Les besoins et leur couverture

Selon la « Basler Studie », étude épidémiologique Bâloise réalisée par L. Widmer et collaborateurs dans les années 60 et 70, la prévalence de l’artériopathie périphérique dans la population est de l’ordre de 2% (groupe d’âge des 35-44 ans), 6% (45-54 ans) et 11% (55-64) ; elle augmente encore considérablement dans les classes d’âge supérieures.

La prévalence des affections veineuses périphériques a été estimée à 22% à l’âge de 20 ans et à 75% à 60 ans avec une nette prédominance féminine. La prévalence des troubles vasculaires cérébraux a été évaluée en Grande-Bretagne à 4.5/1000 habitants.

Sur ces bases, un comité d’experts européens (« European Working Group on Medical Angiology ») a publié une estimation des besoins de la population européenne à 1-2 angiologues par 100000 habitants (Vasa, 1992; 21:3-5).

La Suisse comptant 8 millions d’habitants, ces besoins peuvent donc s’estimer à 80-160 angiologues installés, les centres universitaires exerçant une activité de référence clinique, de formation de la relève et de formation continue.

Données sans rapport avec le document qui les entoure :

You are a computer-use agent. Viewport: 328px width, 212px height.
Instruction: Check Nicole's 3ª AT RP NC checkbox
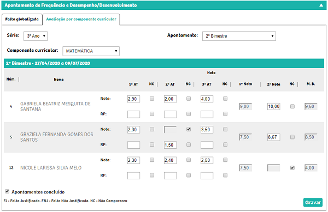(225, 175)
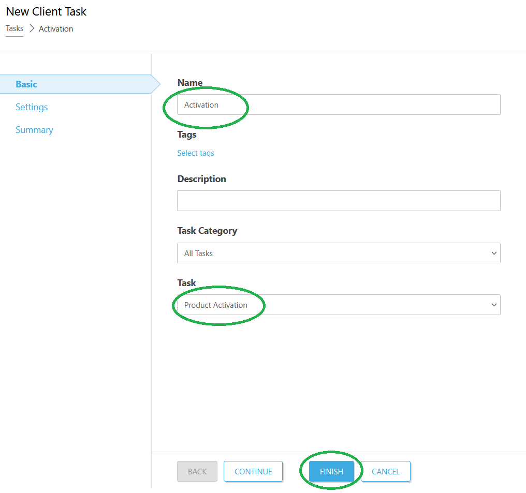This screenshot has width=526, height=493.
Task: Click the breadcrumb chevron separator icon
Action: [31, 28]

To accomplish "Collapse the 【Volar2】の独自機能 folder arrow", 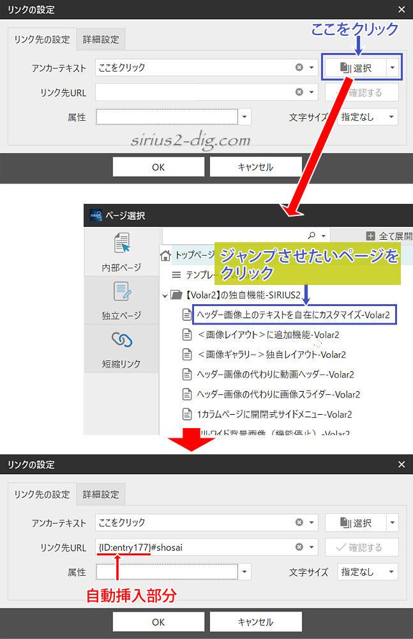I will pyautogui.click(x=165, y=295).
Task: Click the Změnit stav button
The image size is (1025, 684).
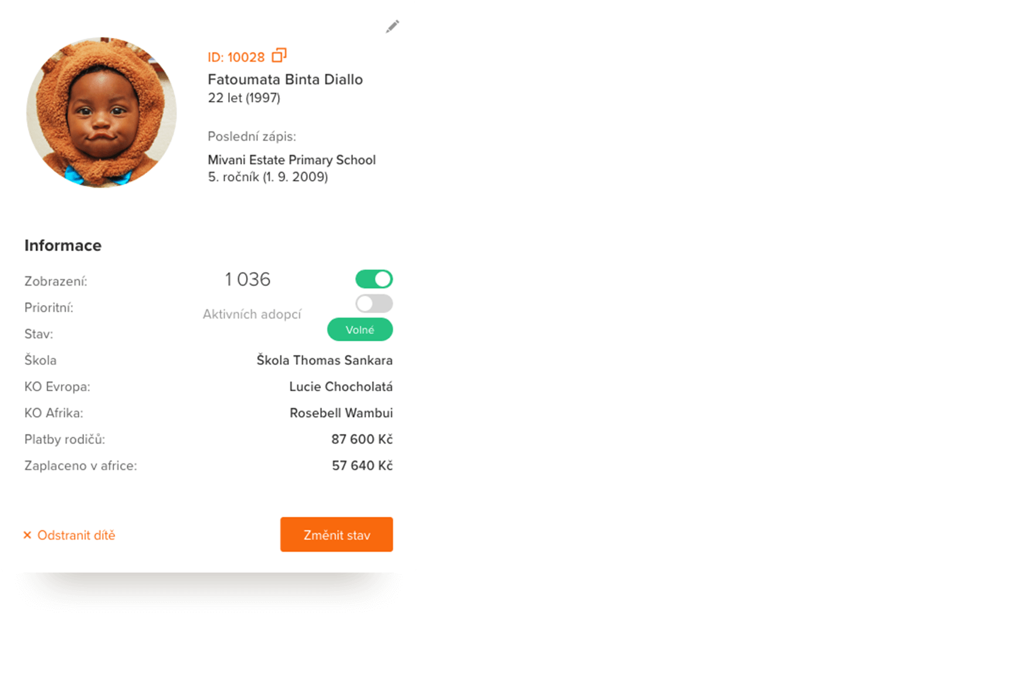Action: click(337, 534)
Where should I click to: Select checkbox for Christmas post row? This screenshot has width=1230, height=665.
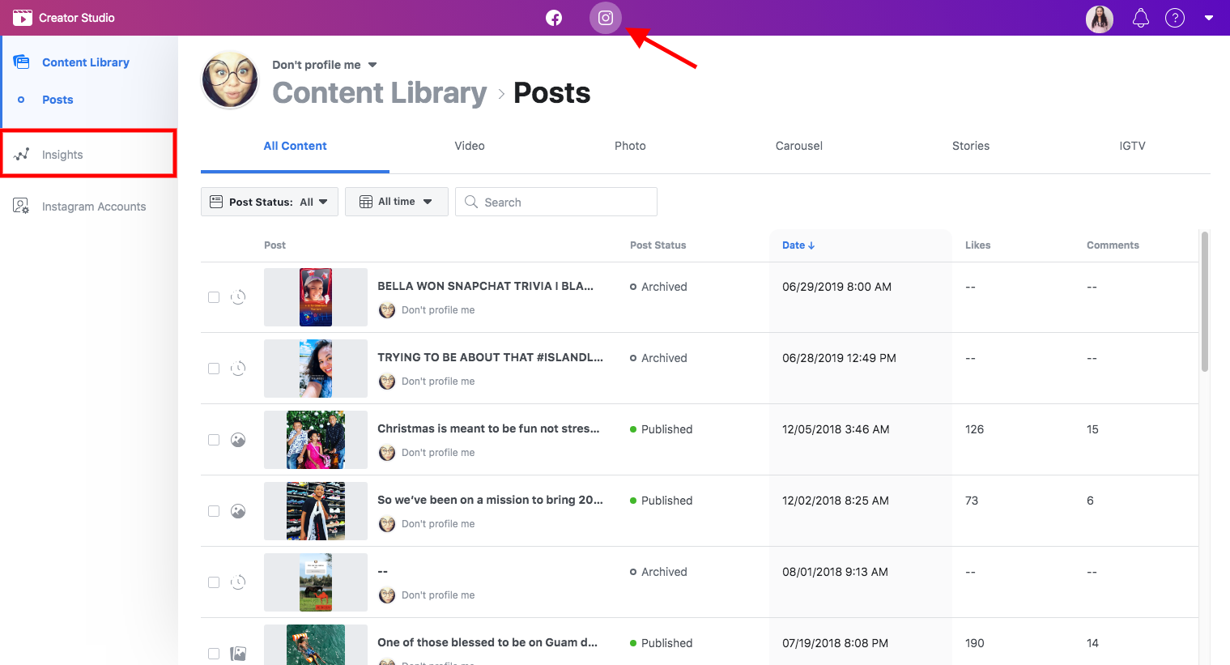[214, 440]

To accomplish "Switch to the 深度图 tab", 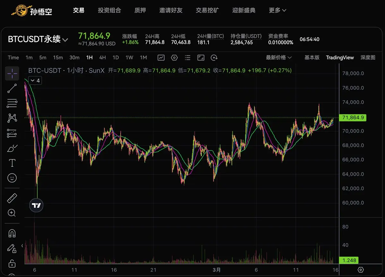I will click(x=368, y=57).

Selon les statistiques de la Fédération des médecins suisses (FMH), 110 angiologues (dont 20% de femmes) étaient installés en pratique privée en 2002 avec toutefois d’importantes disparités géographiques, certains cantons (Bâle, Genève, Zurich, Vaud) étant très bien desservis alors que d’autres ont une couverture nulle ou insuffisante (Argovie, Appenzell, Fribourg, Jura, Schaffhouse, Suisse centrale).